8. The satellite spread spectrum tracking and control signal modulation identification method based on adaptive graph generation according to claim 1, characterized in that: Identifying a modulation mode of the spread spectrum measurement and control signal according to the spread spectrum measurement and control signal representation vector includes: The spread spectrum measurement and control signal representation vector is input into a pre-trained two-layer MLP classifier, and the probability distribution of the spread spectrum measurement and control signal corresponding to each type of modulation mode is output through normalization by the Softmax function, and the modulation mode with the largest probability value is determined as the modulation mode of the spread spectrum measurement and control signal.

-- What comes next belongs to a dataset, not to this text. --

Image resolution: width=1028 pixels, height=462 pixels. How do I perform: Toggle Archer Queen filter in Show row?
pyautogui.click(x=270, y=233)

9. A satellite spread spectrum tracking and control signal modulation identification device based on adaptive graph generation, characterized in that: include: Receiving module, used for receiving and pre-processing spread spectrum measurement and control signals; A construction module, used for constructing a graph signal according to the pre-processed spread spectrum measurement and control signal; The graph signal includes a node feature matrix and an adjacency matrix; the nodes in the node feature matrix are sampling points of the pre-processed spread spectrum measurement and control time domain signal, and the adjacency matrix is ​​obtained by mining the correlation characteristics between the I and Q signals of the processed spread spectrum measurement and control signal through complex convolution, and embedding the mined features into the form of an adjacency matrix; a generation module, configured to mine and aggregate local topology information, global topology information, and node feature information of the spread spectrum measurement and control graph signal from the graph signal, and generate a spread spectrum measurement and control signal representation vector based on the mined information; An identification module is used to identify the modulation mode of the spread spectrum measurement and control signal according to the spread spectrum measurement and control signal representation vector.

10. An electronic device, characterized in that: It includes a processor, a communication interface, a memory and a communication bus, wherein the processor, the communication interface and the memory communicate with each other via the communication bus; Memory for storing computer programs; The processor is configured to implement the steps of the satellite spread spectrum tracking and control signal modulation identification method based on adaptive graph generation as described in any one of claims 1 to 7 when executing the computer program stored in the memory.